Your assignment:
All entries below must be reproduced without a single change.

Collection entries:
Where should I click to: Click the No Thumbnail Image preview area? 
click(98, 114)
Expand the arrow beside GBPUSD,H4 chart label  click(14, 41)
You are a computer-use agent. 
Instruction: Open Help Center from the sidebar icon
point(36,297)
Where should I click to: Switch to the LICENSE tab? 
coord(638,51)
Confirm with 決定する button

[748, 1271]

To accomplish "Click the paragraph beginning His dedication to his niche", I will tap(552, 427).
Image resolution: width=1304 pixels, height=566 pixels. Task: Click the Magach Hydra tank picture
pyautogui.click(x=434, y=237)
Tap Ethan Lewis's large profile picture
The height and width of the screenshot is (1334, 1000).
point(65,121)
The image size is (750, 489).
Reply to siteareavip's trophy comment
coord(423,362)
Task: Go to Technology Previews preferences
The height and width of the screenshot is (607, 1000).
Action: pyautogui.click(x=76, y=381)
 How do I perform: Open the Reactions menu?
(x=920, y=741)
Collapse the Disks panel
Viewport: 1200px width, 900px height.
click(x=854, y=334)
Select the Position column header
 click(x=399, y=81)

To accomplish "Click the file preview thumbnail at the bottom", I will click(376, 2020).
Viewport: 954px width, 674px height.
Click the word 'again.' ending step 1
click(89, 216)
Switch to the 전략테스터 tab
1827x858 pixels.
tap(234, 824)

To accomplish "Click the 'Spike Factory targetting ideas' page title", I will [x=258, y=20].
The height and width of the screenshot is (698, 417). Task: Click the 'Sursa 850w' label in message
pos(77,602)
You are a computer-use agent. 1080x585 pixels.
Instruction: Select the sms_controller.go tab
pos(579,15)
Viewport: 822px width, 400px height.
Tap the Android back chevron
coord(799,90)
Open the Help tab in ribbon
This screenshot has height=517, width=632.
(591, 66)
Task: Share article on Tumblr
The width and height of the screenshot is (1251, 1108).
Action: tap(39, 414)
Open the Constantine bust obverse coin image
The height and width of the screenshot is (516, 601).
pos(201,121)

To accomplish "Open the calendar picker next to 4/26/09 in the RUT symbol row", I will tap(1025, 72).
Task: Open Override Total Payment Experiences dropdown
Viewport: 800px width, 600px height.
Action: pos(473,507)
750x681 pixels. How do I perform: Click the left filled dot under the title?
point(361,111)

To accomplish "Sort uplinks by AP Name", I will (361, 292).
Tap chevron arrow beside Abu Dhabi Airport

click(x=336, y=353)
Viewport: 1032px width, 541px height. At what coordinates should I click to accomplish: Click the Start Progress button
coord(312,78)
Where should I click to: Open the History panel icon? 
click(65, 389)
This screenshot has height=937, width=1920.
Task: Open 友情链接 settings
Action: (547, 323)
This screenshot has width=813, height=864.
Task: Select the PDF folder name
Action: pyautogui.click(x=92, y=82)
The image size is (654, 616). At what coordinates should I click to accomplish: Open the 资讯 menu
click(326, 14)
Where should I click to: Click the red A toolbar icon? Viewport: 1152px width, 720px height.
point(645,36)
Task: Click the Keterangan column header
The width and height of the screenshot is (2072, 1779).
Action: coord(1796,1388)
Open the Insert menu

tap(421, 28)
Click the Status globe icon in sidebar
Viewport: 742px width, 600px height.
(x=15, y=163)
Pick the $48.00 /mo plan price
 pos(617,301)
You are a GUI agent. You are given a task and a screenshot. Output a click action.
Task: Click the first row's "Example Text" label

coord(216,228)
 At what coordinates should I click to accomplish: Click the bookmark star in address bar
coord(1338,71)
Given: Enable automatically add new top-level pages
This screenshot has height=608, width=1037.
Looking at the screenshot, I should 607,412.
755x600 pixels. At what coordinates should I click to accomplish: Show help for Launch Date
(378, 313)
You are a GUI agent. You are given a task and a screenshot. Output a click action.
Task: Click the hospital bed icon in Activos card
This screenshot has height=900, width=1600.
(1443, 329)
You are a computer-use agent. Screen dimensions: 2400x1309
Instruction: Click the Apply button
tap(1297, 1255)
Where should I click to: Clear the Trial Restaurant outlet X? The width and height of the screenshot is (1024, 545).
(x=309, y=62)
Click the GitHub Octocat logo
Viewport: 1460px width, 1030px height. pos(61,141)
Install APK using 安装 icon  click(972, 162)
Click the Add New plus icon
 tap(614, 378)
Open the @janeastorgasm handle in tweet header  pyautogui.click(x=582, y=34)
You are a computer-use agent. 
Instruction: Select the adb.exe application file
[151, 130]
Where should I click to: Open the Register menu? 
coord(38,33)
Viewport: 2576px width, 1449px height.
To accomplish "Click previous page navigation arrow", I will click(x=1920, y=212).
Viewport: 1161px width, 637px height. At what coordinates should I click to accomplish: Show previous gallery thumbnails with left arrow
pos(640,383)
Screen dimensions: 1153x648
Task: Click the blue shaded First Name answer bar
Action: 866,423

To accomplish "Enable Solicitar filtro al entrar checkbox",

Answer space:
Where should I click to: Click the No Thumbnail Image preview area? 
click(98, 114)
Expand the arrow beside GBPUSD,H4 chart label  click(14, 41)
You are a computer-use agent. 
Instruction: Open Help Center from the sidebar icon
point(36,297)
Where should I click to: Switch to the LICENSE tab? 
coord(638,51)
Confirm with 決定する button

[748, 1271]

To accomplish "Click the paragraph beginning His dedication to his niche", I will tap(552, 427).
Image resolution: width=1304 pixels, height=566 pixels. Task: Click the Magach Hydra tank picture
pyautogui.click(x=434, y=237)
Tap Ethan Lewis's large profile picture
The height and width of the screenshot is (1334, 1000).
point(65,121)
The image size is (750, 489).
Reply to siteareavip's trophy comment
coord(423,362)
Task: Go to Technology Previews preferences
The height and width of the screenshot is (607, 1000).
Action: pyautogui.click(x=76, y=381)
 How do I perform: Open the Reactions menu?
(x=920, y=741)
Collapse the Disks panel
Viewport: 1200px width, 900px height.
click(x=854, y=334)
Select the Position column header
 click(x=399, y=81)

To accomplish "Click the file preview thumbnail at the bottom", I will click(376, 2020).
Viewport: 954px width, 674px height.
Click the word 'again.' ending step 1
click(89, 216)
Switch to the 전략테스터 tab
1827x858 pixels.
tap(234, 824)

To accomplish "Click the 'Spike Factory targetting ideas' page title", I will [x=258, y=20].
The height and width of the screenshot is (698, 417). Task: Click the 'Sursa 850w' label in message
pos(77,602)
You are a computer-use agent. 1080x585 pixels.
Instruction: Select the sms_controller.go tab
pos(579,15)
Viewport: 822px width, 400px height.
Tap the Android back chevron
coord(799,90)
Open the Help tab in ribbon
This screenshot has height=517, width=632.
(591, 66)
Task: Share article on Tumblr
The width and height of the screenshot is (1251, 1108).
Action: tap(39, 414)
Open the Constantine bust obverse coin image
The height and width of the screenshot is (516, 601).
pos(201,121)

To accomplish "Open the calendar picker next to 4/26/09 in the RUT symbol row", I will tap(1025, 72).
Task: Open Override Total Payment Experiences dropdown
Viewport: 800px width, 600px height.
Action: pos(473,507)
750x681 pixels. How do I perform: Click the left filled dot under the title?
point(361,111)

To accomplish "Sort uplinks by AP Name", I will (361, 292).
Tap chevron arrow beside Abu Dhabi Airport

click(x=336, y=353)
Viewport: 1032px width, 541px height. At what coordinates should I click to accomplish: Click the Start Progress button
coord(312,78)
Where should I click to: Open the History panel icon? 
click(65, 389)
This screenshot has height=937, width=1920.
Task: Open 友情链接 settings
Action: (547, 323)
This screenshot has width=813, height=864.
Task: Select the PDF folder name
Action: pyautogui.click(x=92, y=82)
The image size is (654, 616). At what coordinates should I click to accomplish: Open the 资讯 menu
click(326, 14)
Where should I click to: Click the red A toolbar icon? Viewport: 1152px width, 720px height.
point(645,36)
Task: Click the Keterangan column header
The width and height of the screenshot is (2072, 1779).
Action: coord(1796,1388)
Open the Insert menu

tap(421, 28)
Click the Status globe icon in sidebar
Viewport: 742px width, 600px height.
(x=15, y=163)
Pick the $48.00 /mo plan price
 pos(617,301)
You are a GUI agent. You are given a task and a screenshot. Output a click action.
Task: Click the first row's "Example Text" label

coord(216,228)
 At what coordinates should I click to accomplish: Click the bookmark star in address bar
coord(1338,71)
Given: Enable automatically add new top-level pages
This screenshot has height=608, width=1037.
Looking at the screenshot, I should 607,412.
755x600 pixels. At what coordinates should I click to accomplish: Show help for Launch Date
(378, 313)
You are a GUI agent. You are given a task and a screenshot. Output a click action.
Task: Click the hospital bed icon in Activos card
This screenshot has height=900, width=1600.
(1443, 329)
You are a computer-use agent. Screen dimensions: 2400x1309
Instruction: Click the Apply button
tap(1297, 1255)
Where should I click to: Clear the Trial Restaurant outlet X? The width and height of the screenshot is (1024, 545).
(x=309, y=62)
Click the GitHub Octocat logo
Viewport: 1460px width, 1030px height. pos(61,141)
Install APK using 安装 icon  click(972, 162)
Click the Add New plus icon
 tap(614, 378)
Open the @janeastorgasm handle in tweet header  pyautogui.click(x=582, y=34)
You are a computer-use agent. 
Instruction: Select the adb.exe application file
[151, 130]
Where should I click to: Open the Register menu? 
coord(38,33)
Viewport: 2576px width, 1449px height.
To accomplish "Click previous page navigation arrow", I will click(x=1920, y=212).
Viewport: 1161px width, 637px height. At what coordinates should I click to accomplish: Show previous gallery thumbnails with left arrow
pos(640,383)
Screen dimensions: 1153x648
Task: Click the blue shaded First Name answer bar
Action: 866,423

To accomplish "Enable Solicitar filtro al entrar checkbox",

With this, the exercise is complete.